#### DATA RECORDS
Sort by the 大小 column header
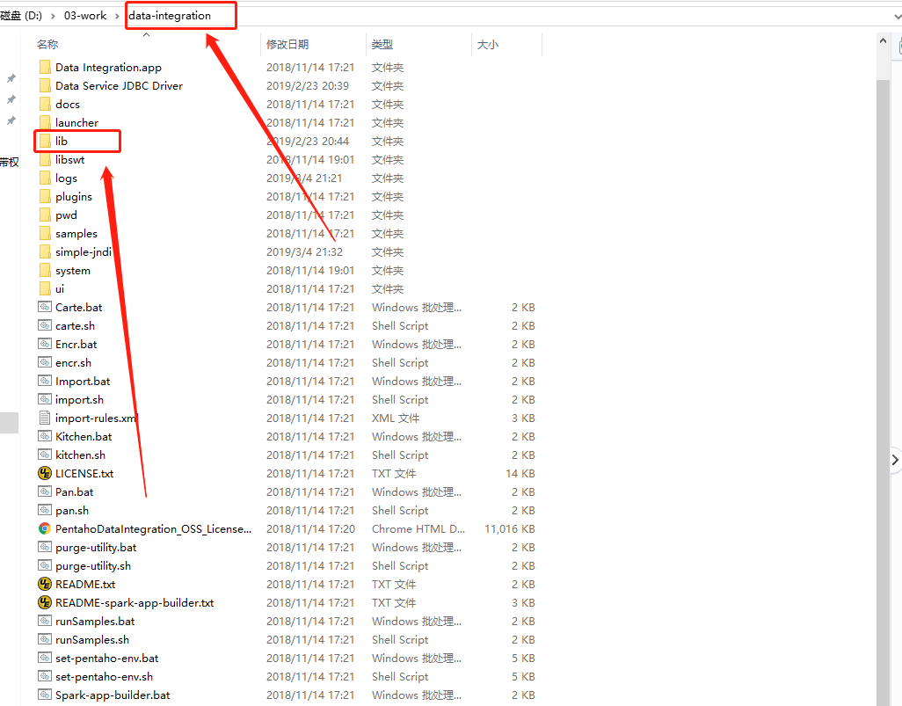coord(487,44)
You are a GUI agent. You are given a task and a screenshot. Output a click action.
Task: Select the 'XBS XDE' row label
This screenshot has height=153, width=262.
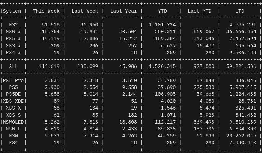click(x=13, y=101)
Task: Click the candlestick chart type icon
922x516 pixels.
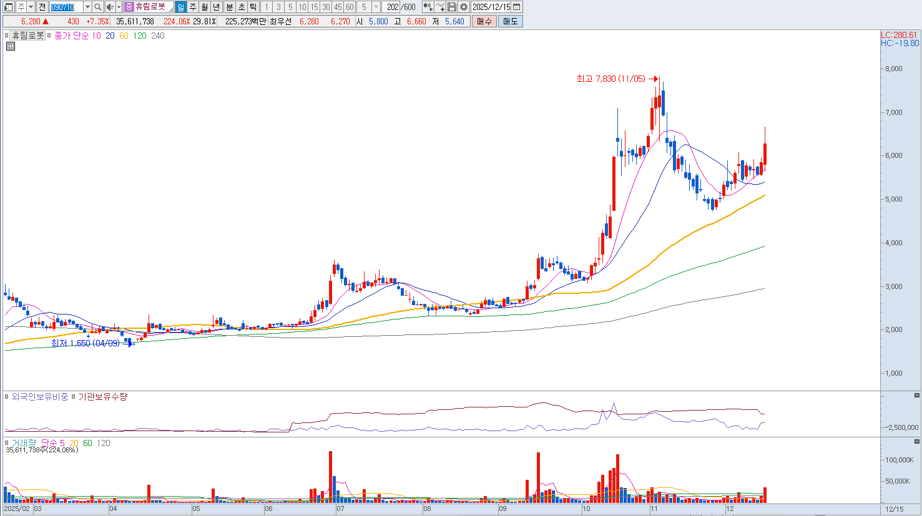Action: (x=428, y=7)
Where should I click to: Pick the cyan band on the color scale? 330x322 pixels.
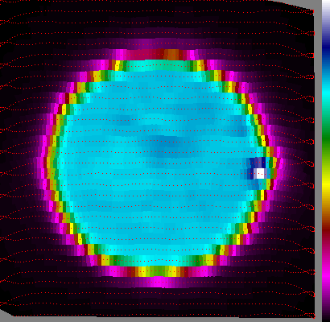(326, 92)

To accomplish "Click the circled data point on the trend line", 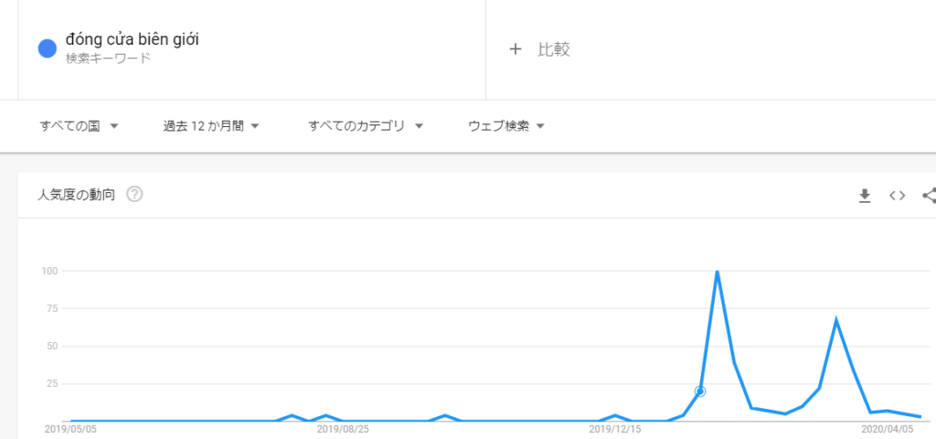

#### TASK STATEMENT
Only the pictures are to be left out; repeat all other material exactly.

#### YOUR RESPONSE
Sort by the 大小 column header
coord(487,44)
You are a GUI agent. You are given a task and a screenshot. Output a click action.
Task: Select the 'XBS XDE' row label
This screenshot has height=153, width=262.
click(x=13, y=101)
Task: Click the candlestick chart type icon
922x516 pixels.
Action: (x=428, y=7)
Where should I click to: Pick the cyan band on the color scale? 330x322 pixels.
(326, 92)

To accomplish "Click the circled data point on the trend line", 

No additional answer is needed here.